Through the mob the policeman’s giant and strangely comforting figure made its way. They gathered about him like errant children, and when he had their attention Steele spoke:

“There are many of your countrymen who have said that the Mounted Police make the laws as they go along, and I am going to do so now, for your own good. Therefore the directions that I give shall be carried out strictly, and they are these: Corporal Dixon, who thoroughly understands this work, will be in charge here and be responsible to me for the proper management of the passage of the canyon and the rapids. No women or children will be taken in the boats; if they are strong enough to come to the Klondike, they can walk the five miles of grassy bank to the foot of the White Horse, and there is no danger for them here. No boat will be permitted to go through the canyon until the corporal is satisfied that it has sufficient freeboard to enable it to ride the waves in safety. No boat will be allowed to pass with human beings in it unless it is steered by competent men, and of that the corporal will be judge.…”

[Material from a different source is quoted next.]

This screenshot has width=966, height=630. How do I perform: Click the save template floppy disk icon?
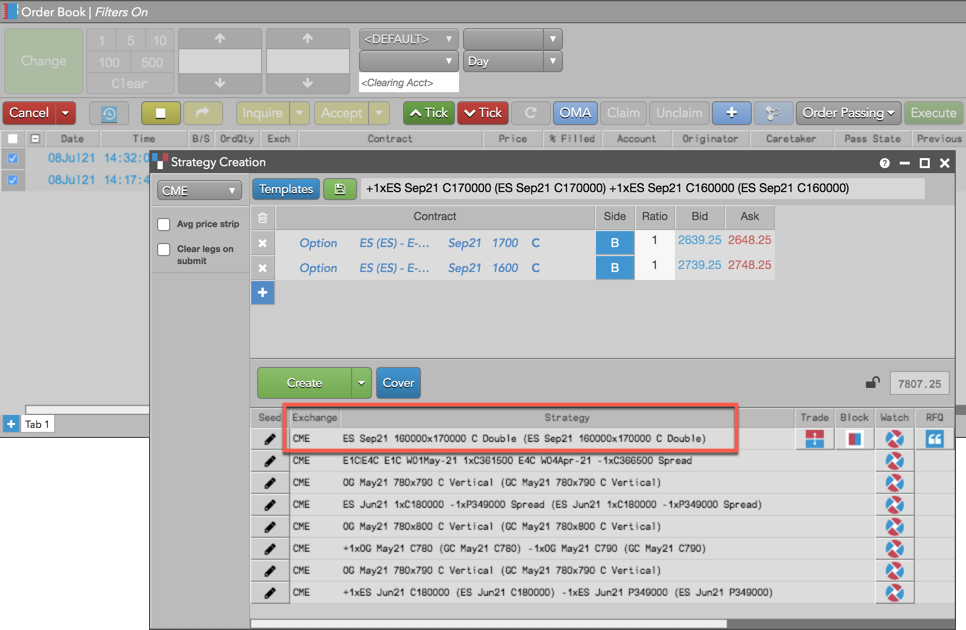coord(340,189)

Steele announced a fine of one hundred dollars for anyone who broke these rules, and as a result of his strict measures the wrecks in the canyon virtually ceased. Meanwhile, an enterprising young man named Norman Macaulay was building a tramway with wooden rails and horse-drawn cars around the rapids. When it was completed, he made a small fortune charging twenty-five dollars to take a boat and outfit beyond the fast water. The Yukon River had become as safe as a millpond. In all that vast army of thirty thousand that floated down to Dawson that year, only twenty-three were drowned, thanks to the ministrations of the Mounties who shepherded the stampeders from checkpoint to checkpoint all along the way.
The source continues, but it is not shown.